Selling your law firm is not a one-and-done, it’s a process, said Tom Lenfestey, managing member of Raleigh-based The Law Practice Exchange. Speaking at a CLE entitled, “Law Firm Succession: Secrets to A Successful Transition or Sale of a Law Practice” hosted by Lawyers Mutual, Lenfestey said the process can take anywhere from six months to five years.
“You can’t just toss your keys on the desk and leave,” he said. “The seller needs to take time to introduce the buyer to the practice’s clients, judges and other attorneys. The buyer should be someone who will fit well into the local community. It’s your legacy, you built it, and it’s your reputation.”
The buyer also needs transition time to get familiar with the practice’s case management system and office operations. A well-executed transition plan preserves the client and professional goodwill of the practice.

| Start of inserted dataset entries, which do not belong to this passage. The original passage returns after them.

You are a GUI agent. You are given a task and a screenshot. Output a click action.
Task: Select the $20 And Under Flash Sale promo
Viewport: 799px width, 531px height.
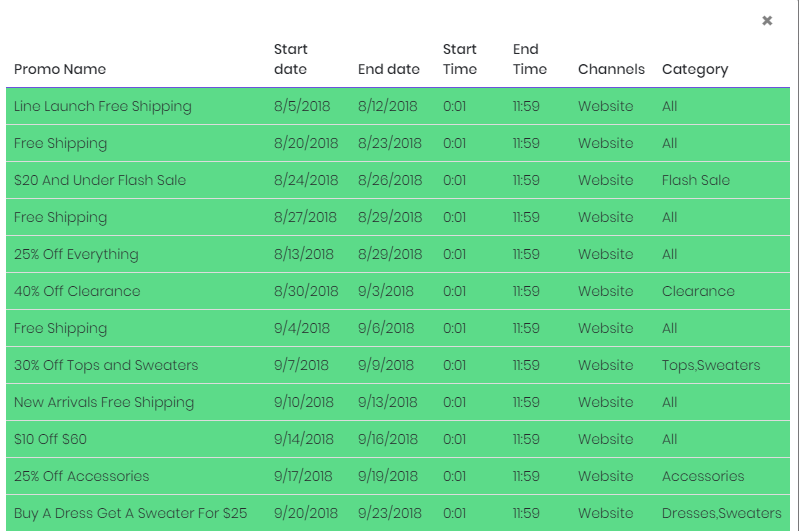click(x=100, y=180)
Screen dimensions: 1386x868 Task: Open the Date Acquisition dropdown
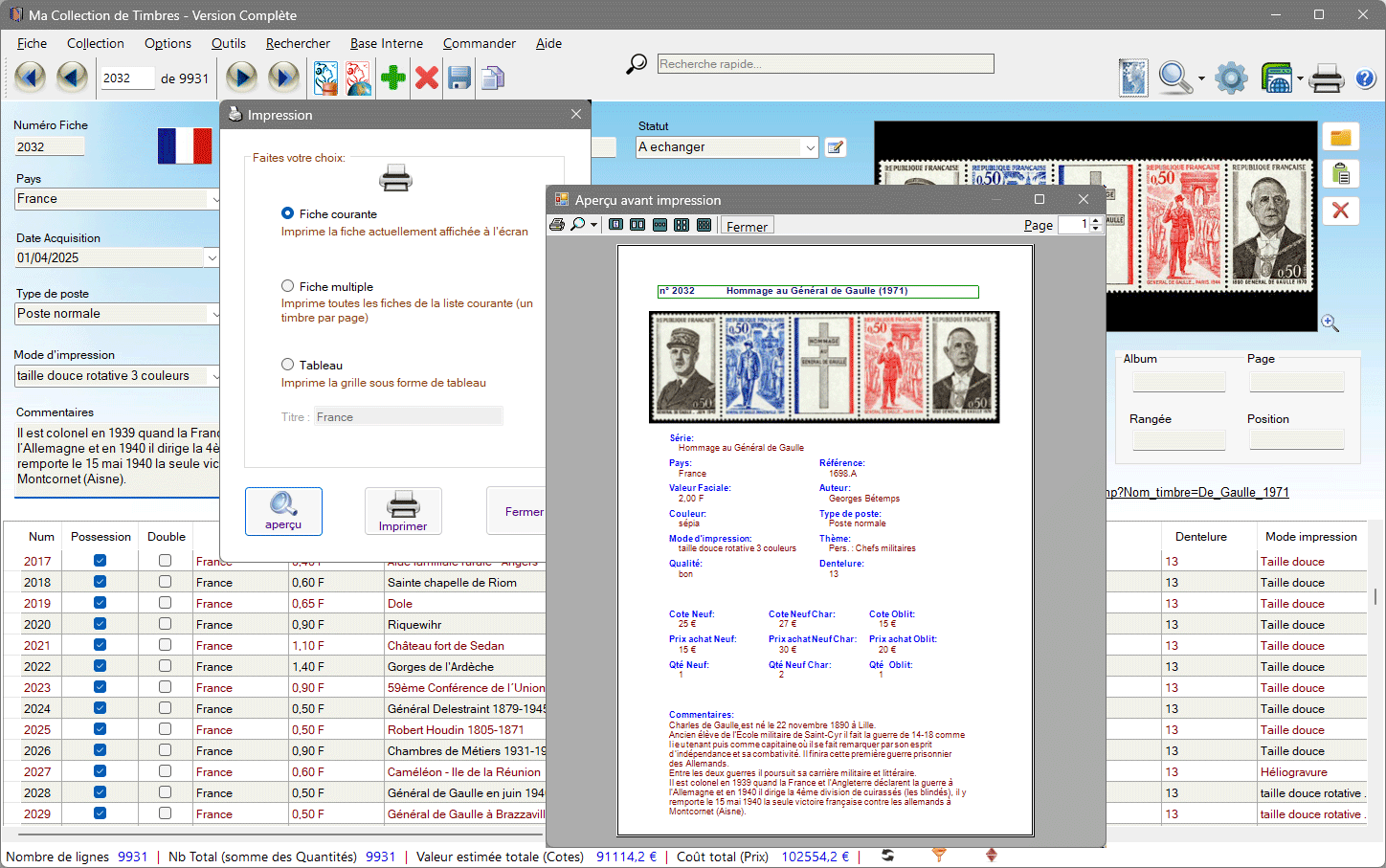tap(212, 257)
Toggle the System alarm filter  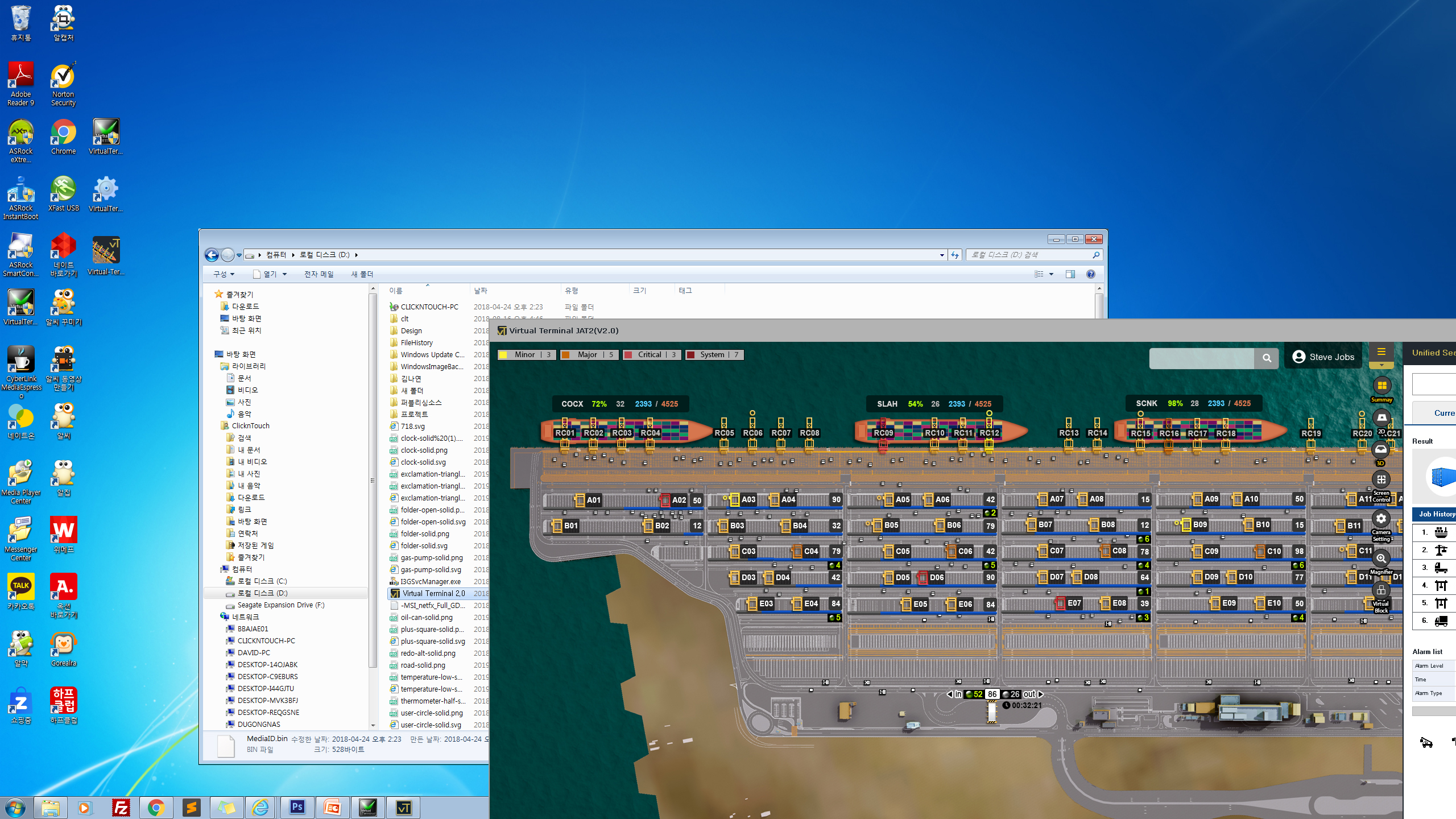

The sale of a law firm is a process dependent upon the training of and transitioning to a prospective buyer. This is why it is important to create a transition culture at your firm.
“You need to set a culture for transition,” added Camille Stell, vice president for client services for Lawyers Mutual. “The first people you need to talk with are your family. Then gather your team which might include your transactions attorney, your financial adviser, your CPA and law practice consultant and a broker.”
“A successful transition plan should include an efficient exit planning process, a facilitator to drive the process, a written plan and a plan for implementation and accountability,” explained Rachel Blunk an attorney with Sharpless & Stavola, P.A.
Creating a culture for transition is key to preparing your firm for transfer to a potential buyer.
There are a multitude of motivations someone may have for purchasing a law firm and as such potential buyers come in many forms.
“The attorney selling their practice probably already knows the buyer. It might be a partner or an associate,” said Lenfestey.
Recent law school graduates are potential buyers, said Julie Beavers, director for career services at Campbell Law School.
“Recent law school graduates are looking for mentorship and training in the buy-sell transaction. But you also have to understand their financial situation coming out of law school. Some graduates are saddled with significant education debt,” said Beavers. “The ideal candidate may be a recent law school graduate who is on their second career. They have business savvy, access to capital, and their major life decisions such as getting married, having kids and home ownership are behind them.”
“Pricing your firm begins with looking at what the buyer could take out of the firm. Then the value is between one and four times that cash flow,” said Lenfestey.
“The price for a small practice is influenced by the firm’s value drivers including human capital, the customer base and the product or service offered by the firm,” said Blunk.
“The buyer wants to know if they can grow and expand on your practice. The buyer’s motivations rule the day,” said Lenfestey. “Other factors include how streamlined the office setup is and how organized the financial statements are.”
His final piece of advice to sellers, “Don’t wind down your practice then try to sell your firm. As cash goes down, so does the value of your practice. You should have a plan and start sooner than later.”